Life insurance can be
purchased by individuals, but is also offered as a perk by many employers.
Often times, large employers and government employers offer group life insurance at no cost to the employee. Should the employee wish to
obtain additional coverage from the employer's insurance company, they can
usually do so at reduced rates. In most circumstances, the insurance becomes
once the employee no longer works for the company.
Cost
The cost of life
insurance varies depending on such factors as the insured's age, health, and
occupation. Essentially, the more likely a person is to die at an earlier than
average age, the higher that person's premium charges will be. For example, the
premium for a 25-year-old, male, non-smoker in excellent health will be far
less expensive than a similar policy for a 65-year-old male smoker. Similarly,
a sky dive instructor would have to pay much higher premiums than would a
librarian.
Options
Life insurance is
available in a number of different forms from several companies. Each company
has financial representatives who help customers select the best insurance
products for their needs. Some of the typical forms of life insurance policies
include: whole life, variable life,
and term life.
- Whole life: With whole life insurance, a
portion of each premium pays for the insurance and the remainder serves as
a tax-free investment. A whole life policy sets a premium at the beginning
of the policy and that premium does not change over the life of the
policy. This form of insurance allows for a cash build-up during the
insured's life. This cash build-up can be used during the course of the
policy or it will simply serve to increase the death benefit in the end.

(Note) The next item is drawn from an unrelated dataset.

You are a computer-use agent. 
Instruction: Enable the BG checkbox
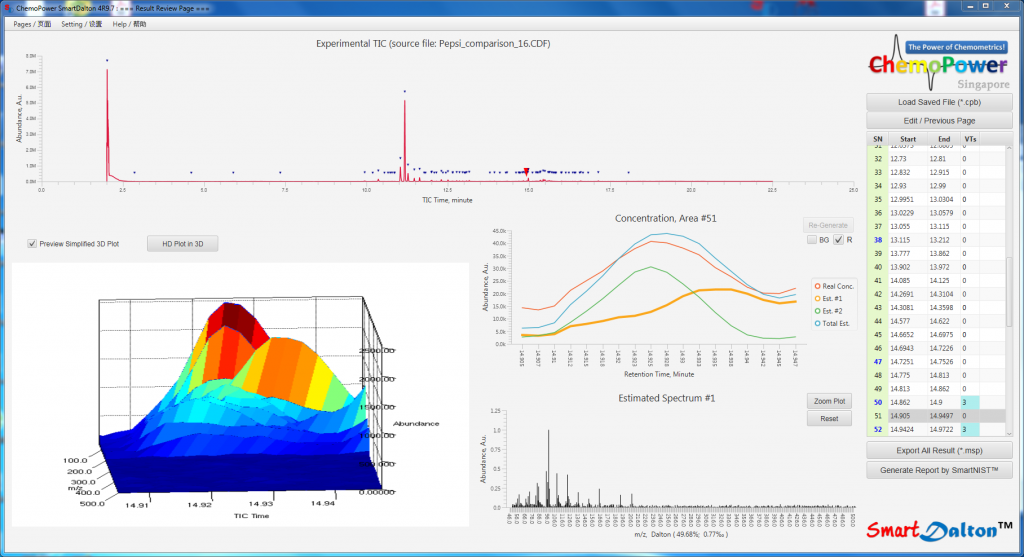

- Variable life: Variable life products begin
with low premiums during the initial stages of the policy and these
premiums increase steadily as the insured grows older. There should be a
cash build-up as long as the various mutual funds selected by the insured perform
well.
- Term life: Term life policies have premiums
that remain the same over the life of the policy, which typically ends
when the insured reaches a specific age. There is no cash build-up in a
term policy and, accordingly, the death benefit will not increase.